Hattie McDaniel Cashed Her Checks
It has been interesting to see the criticisms of yesterday’s blog post Abercrombie and Fitch and Homelessness and You.
The funniest one was the one that said if I knew any poor people, I would see it differently. She even suggested I volunteer at a soup kitchen to get some perspective.
But pretty much all of the criticism comes back to this: The people who are homeless are not complaining – heck, they even took the clothes and mugged for the camera. So, Hugh, why are you complaining?
The woman who plays Mammy was Hattie McDaniel. She was the first African American to win an Oscar, and has not one, but two stars on the Hollywood Walk of Fame.

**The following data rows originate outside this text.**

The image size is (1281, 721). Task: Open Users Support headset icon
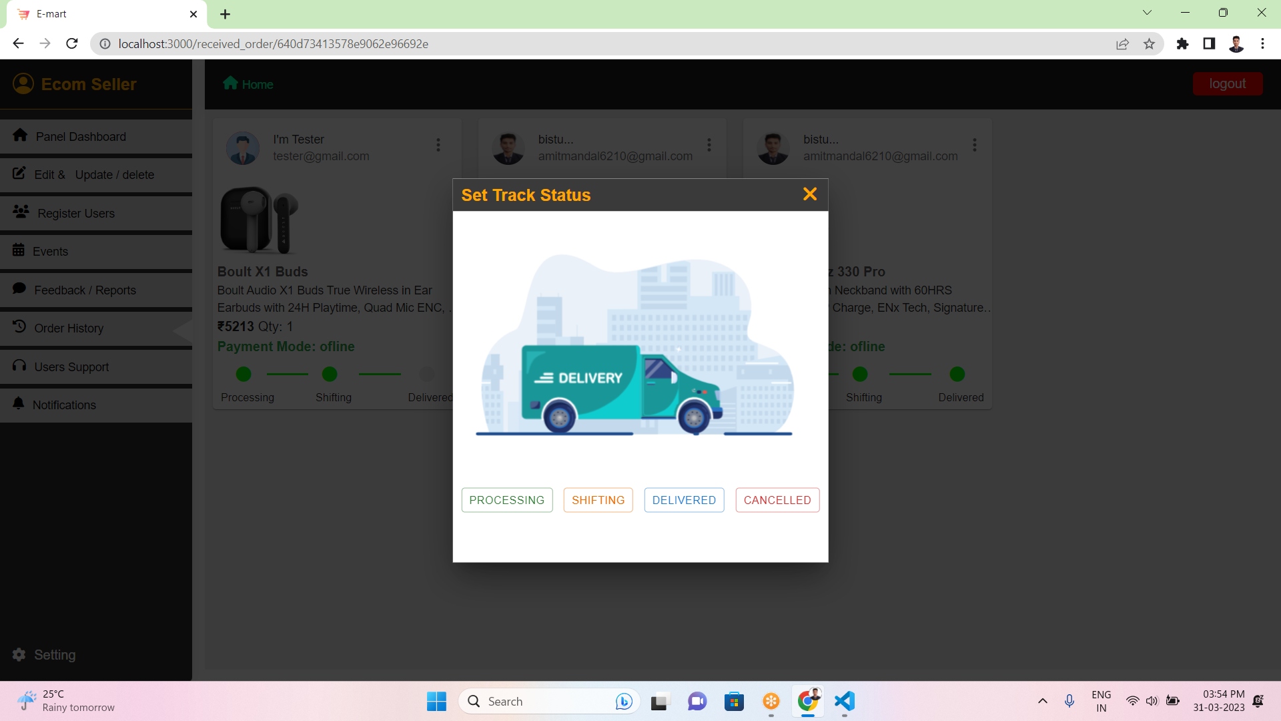19,366
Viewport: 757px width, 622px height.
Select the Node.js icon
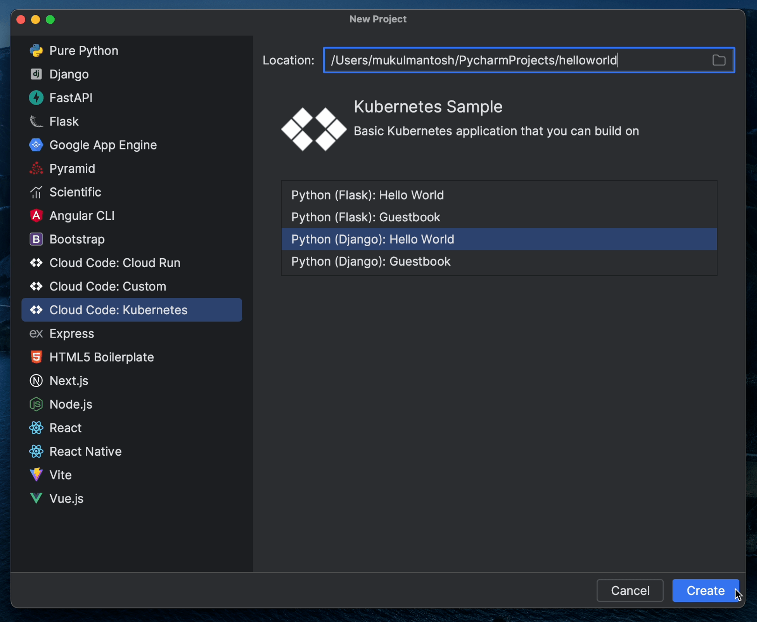[x=36, y=404]

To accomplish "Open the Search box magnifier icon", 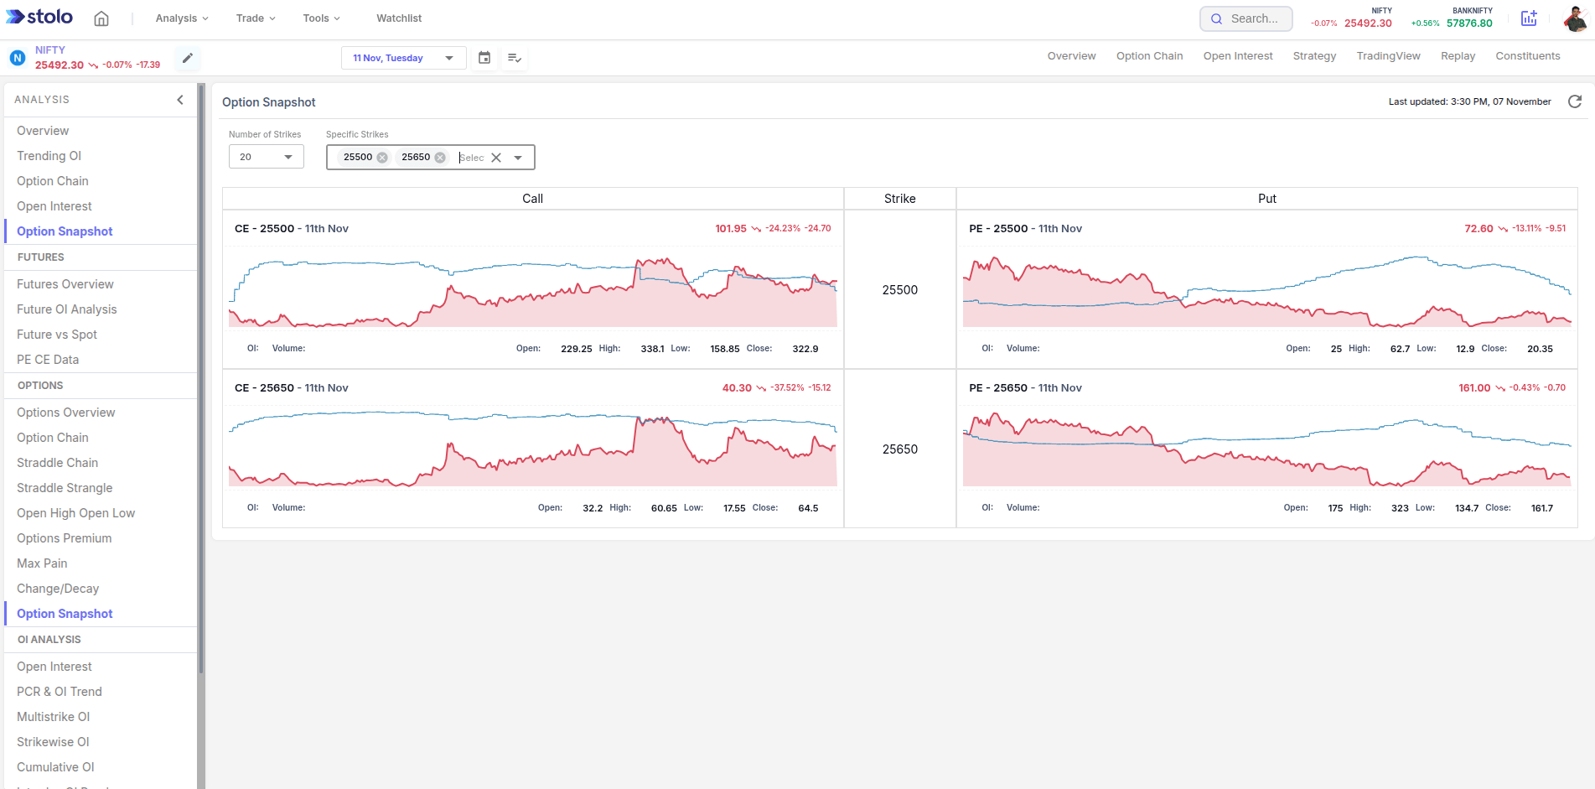I will (x=1217, y=18).
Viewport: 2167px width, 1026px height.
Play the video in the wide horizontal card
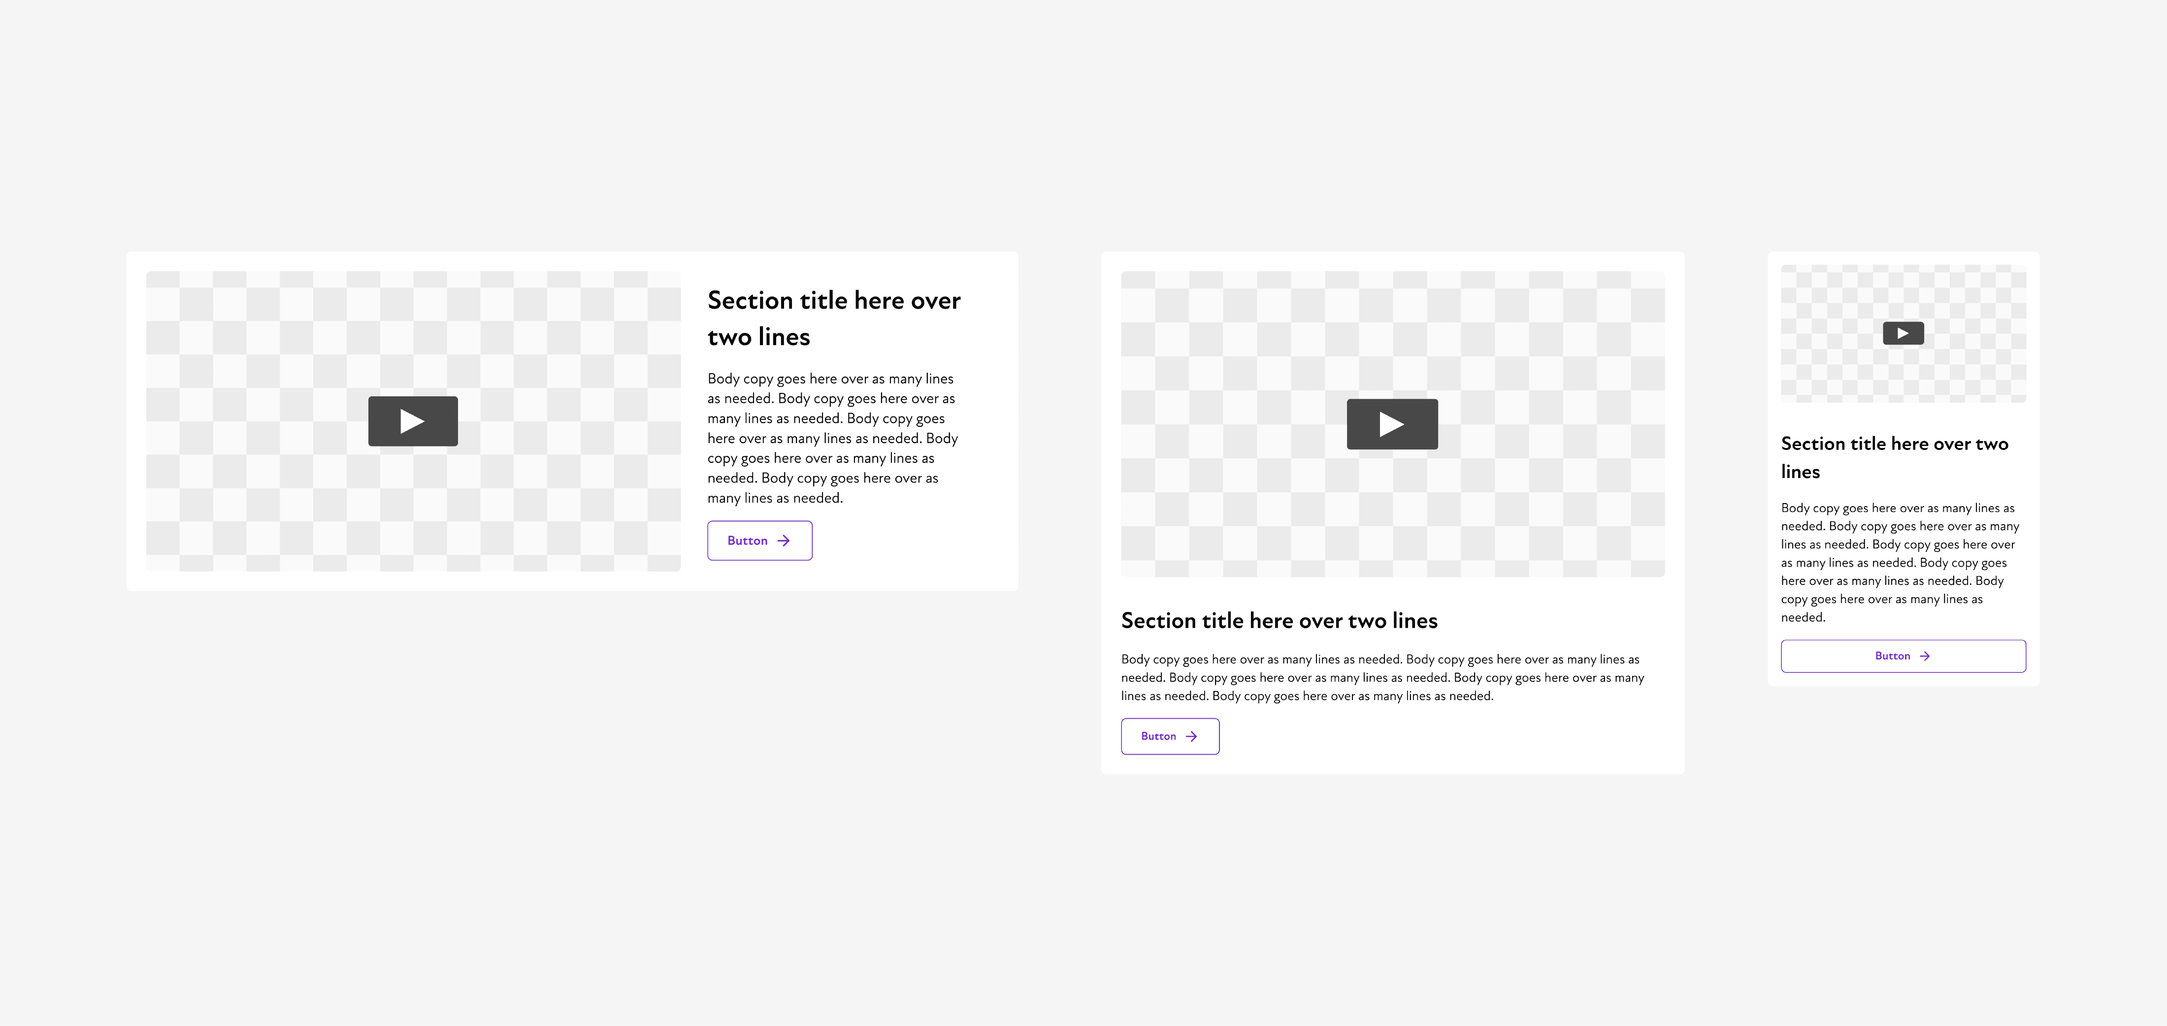coord(412,421)
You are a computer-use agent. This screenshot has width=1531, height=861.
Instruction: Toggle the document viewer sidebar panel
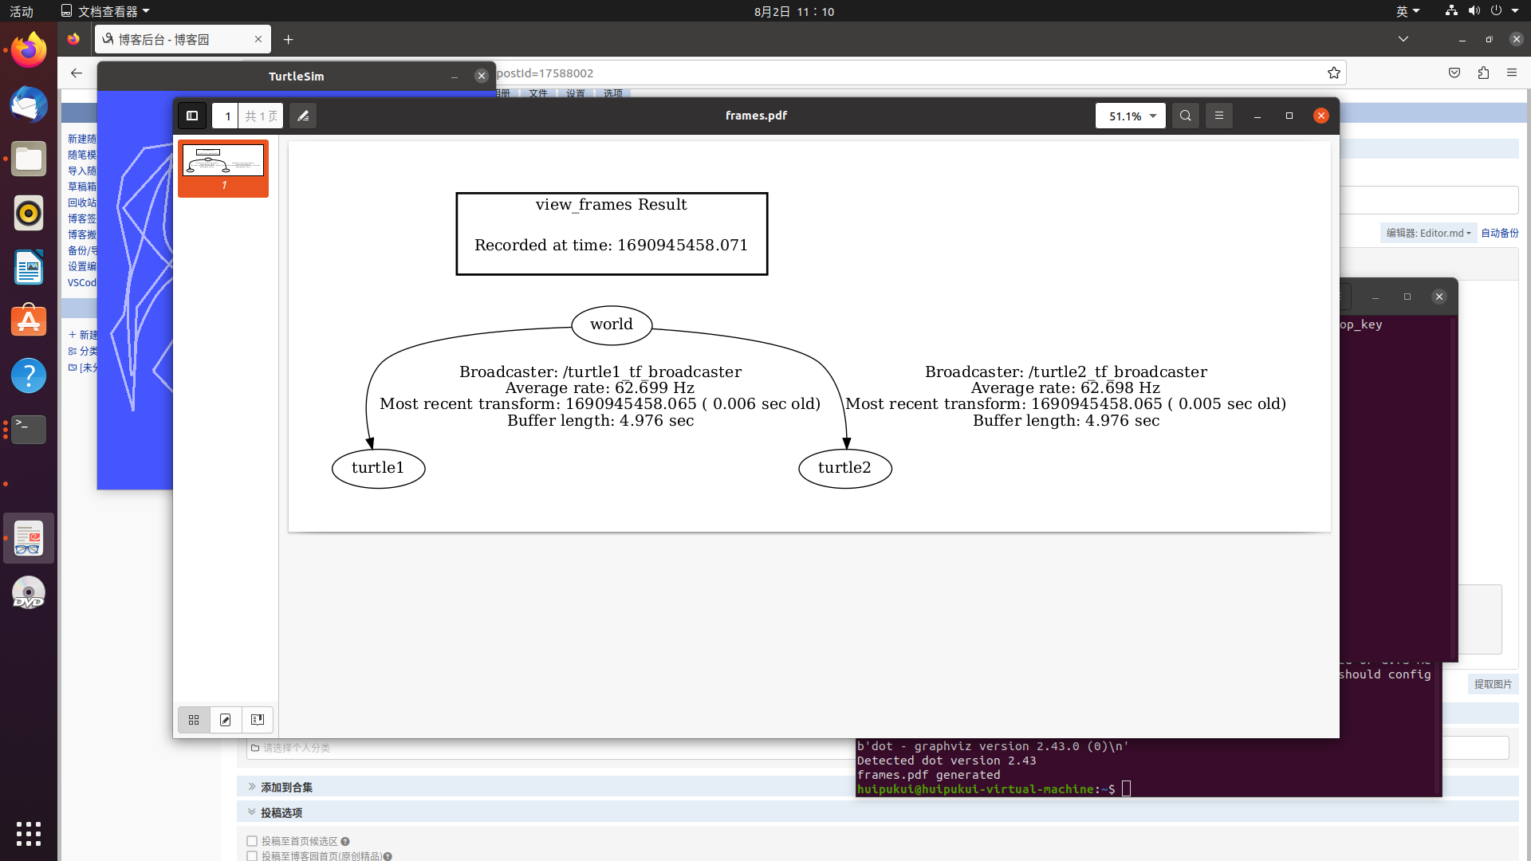pos(192,116)
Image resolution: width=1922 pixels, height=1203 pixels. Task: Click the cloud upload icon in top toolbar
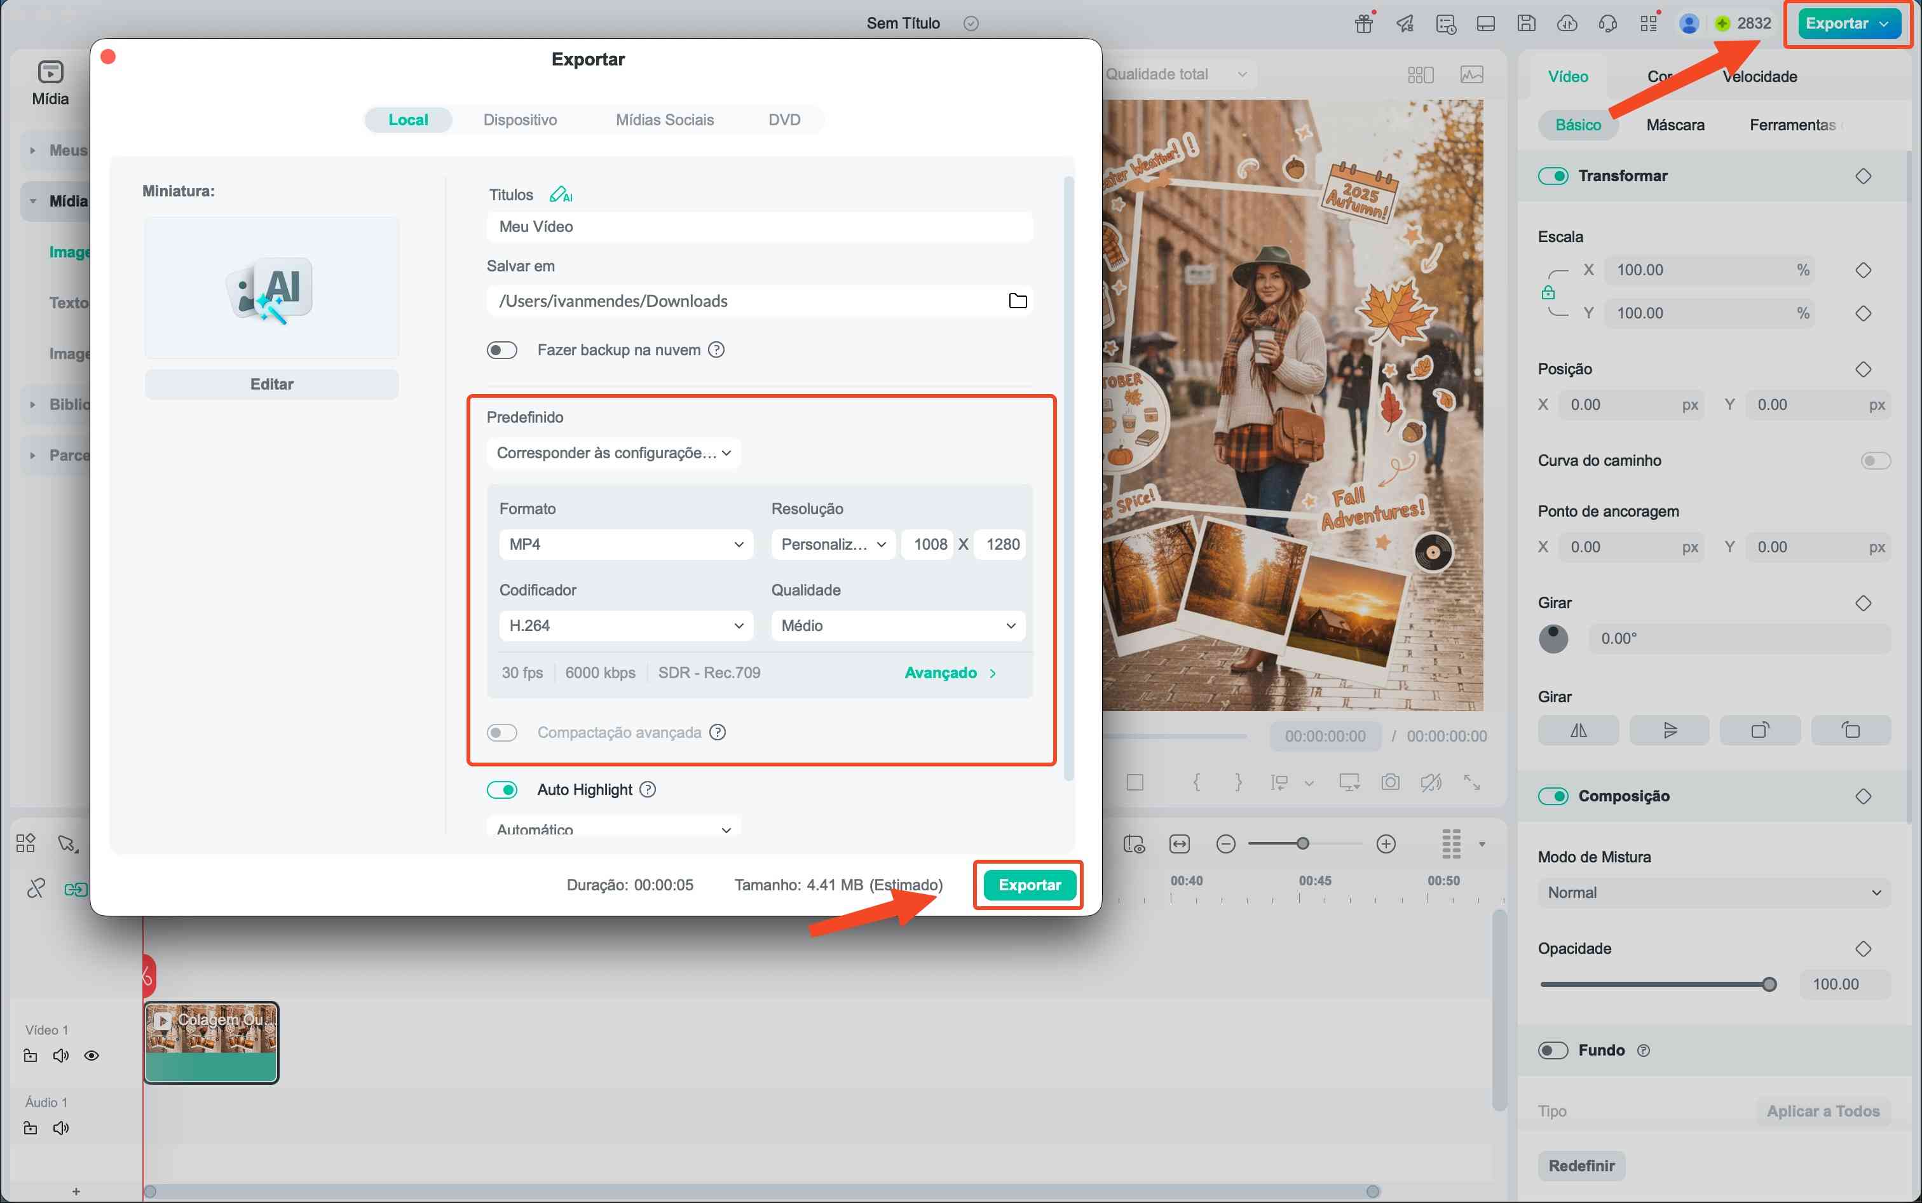click(1566, 23)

In the years preceding Gone With The Wind, she was a popular actress, often cast as a maid. But her pay was so low, she actually worked as a maid on her off days to make ends meet.
This scene makes us cringe. Everything about the scene intends to perpetuate myths about the happy slave and the benevolent white slave owners.
Hattie was oppressed multiple ways –she was forced into roles that denigrated her race, she was vastly underpaid, she was barred from the Atlanta premier of Gone With The Wind because the theater was not integrated.
Hattie was oppressed , even though she cashed the paychecks they gave her. And just because she decided to work within the system as it was does not mean that the system was good or right or just. It just means she decided to take what she could get.
When folks who live outside stand in line to get the baloney sandwich from your “mission team” in the park after the mandatory “Bible Study” and prayer, it does not mean that the homeless folks like the Bible Study. It means they needed the baloney sandwich, and those were the only terms under which they could have it.
It was you that needed the Bible study. Let’s just be honest.
That the beggar talked to you about Jesus after you told him you were from First Church of Suburbia does not mean he really wanted to talk about Jesus – it is probably what he thought would make you happy, and if you are happy, you will bring him more food. (It did make you happy, didn’t it?) His smile is not proof that you are not oppressing him.
And that someone who needs clothes allows you to shoot video of them receiving clothes (which you then put on YouTube to promote yourself) does not mean that the act was noble and unselfish and virtuous, any more than Hattie McDaniel cashing her paycheck was proof she wasn’t being wronged countless ways.